===== The records =====
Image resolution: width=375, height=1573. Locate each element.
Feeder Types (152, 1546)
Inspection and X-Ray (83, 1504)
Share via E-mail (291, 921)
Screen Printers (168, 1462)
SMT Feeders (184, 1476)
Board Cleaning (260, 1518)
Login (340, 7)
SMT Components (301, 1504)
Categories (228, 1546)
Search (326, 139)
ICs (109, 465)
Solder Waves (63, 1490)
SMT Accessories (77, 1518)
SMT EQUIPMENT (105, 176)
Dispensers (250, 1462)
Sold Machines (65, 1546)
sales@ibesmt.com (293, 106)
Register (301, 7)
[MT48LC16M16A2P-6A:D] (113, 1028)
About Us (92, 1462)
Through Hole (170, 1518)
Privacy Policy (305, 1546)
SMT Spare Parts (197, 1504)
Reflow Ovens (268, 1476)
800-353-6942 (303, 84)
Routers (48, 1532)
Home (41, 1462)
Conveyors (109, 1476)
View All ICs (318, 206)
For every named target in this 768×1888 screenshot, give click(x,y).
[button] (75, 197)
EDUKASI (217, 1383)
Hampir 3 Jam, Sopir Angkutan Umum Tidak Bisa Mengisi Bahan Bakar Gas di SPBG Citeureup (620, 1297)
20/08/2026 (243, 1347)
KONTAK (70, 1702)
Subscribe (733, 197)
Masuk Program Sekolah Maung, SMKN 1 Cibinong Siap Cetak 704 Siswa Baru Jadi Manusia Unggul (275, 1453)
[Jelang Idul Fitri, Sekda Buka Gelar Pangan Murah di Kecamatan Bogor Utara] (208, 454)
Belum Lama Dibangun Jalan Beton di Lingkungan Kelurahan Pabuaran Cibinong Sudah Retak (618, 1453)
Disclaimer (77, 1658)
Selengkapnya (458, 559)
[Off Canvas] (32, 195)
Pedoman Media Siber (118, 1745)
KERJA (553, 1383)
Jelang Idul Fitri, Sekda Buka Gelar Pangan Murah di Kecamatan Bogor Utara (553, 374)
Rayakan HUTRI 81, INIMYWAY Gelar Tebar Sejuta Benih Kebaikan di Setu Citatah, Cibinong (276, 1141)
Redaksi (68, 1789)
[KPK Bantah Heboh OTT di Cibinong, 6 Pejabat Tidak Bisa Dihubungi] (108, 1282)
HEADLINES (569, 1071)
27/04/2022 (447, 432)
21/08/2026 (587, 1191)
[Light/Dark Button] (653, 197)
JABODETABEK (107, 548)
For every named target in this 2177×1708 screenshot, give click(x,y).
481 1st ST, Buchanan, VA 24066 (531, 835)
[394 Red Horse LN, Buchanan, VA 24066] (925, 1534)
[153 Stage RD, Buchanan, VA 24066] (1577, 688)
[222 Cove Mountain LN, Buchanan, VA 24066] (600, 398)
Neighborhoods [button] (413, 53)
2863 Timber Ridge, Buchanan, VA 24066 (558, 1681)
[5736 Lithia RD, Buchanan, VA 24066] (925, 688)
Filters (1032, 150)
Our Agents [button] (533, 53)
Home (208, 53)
=====
§ Task objective:
Copy out, from the material above, each line where the word "Fitri" is present.

§ Task response:
[Jelang Idul Fitri, Sekda Buka Gelar Pangan Murah di Kecamatan Bogor Utara] (208, 454)
Jelang Idul Fitri, Sekda Buka Gelar Pangan Murah di Kecamatan Bogor Utara (553, 374)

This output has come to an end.